What the task asks: Extract each line holding the word "agent" from the entries.

Start of Dataset content

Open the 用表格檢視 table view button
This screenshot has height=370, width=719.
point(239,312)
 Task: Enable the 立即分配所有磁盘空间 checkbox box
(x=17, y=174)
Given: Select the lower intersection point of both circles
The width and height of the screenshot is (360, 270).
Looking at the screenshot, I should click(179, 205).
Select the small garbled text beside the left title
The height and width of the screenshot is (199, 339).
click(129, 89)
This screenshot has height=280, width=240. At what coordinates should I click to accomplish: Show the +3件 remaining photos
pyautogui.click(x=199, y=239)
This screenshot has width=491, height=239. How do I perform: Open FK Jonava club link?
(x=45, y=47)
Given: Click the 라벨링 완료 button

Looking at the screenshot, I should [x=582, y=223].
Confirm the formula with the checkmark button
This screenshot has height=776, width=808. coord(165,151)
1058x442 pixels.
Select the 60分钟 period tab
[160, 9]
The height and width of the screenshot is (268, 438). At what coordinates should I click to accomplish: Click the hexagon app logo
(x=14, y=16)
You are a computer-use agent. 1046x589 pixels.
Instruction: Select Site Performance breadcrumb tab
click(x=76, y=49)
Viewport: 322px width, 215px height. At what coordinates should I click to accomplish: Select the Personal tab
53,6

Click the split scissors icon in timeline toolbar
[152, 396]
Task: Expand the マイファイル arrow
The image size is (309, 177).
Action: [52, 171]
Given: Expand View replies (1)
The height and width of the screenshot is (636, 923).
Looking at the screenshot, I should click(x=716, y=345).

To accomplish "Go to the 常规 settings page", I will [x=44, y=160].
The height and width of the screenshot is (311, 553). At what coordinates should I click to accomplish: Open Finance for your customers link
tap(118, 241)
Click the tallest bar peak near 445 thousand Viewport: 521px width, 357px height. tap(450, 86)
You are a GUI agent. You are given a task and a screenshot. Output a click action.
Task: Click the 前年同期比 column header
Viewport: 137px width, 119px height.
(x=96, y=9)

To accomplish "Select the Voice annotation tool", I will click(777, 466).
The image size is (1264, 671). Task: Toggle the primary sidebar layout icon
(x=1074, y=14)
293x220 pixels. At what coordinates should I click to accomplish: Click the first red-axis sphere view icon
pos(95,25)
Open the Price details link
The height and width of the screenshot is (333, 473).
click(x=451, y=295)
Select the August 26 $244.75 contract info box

End of Dataset content

Response box:
You are a computer-use agent. 1046x589 pixels.
You are a GUI agent. You are given a task and a screenshot. Output a click action.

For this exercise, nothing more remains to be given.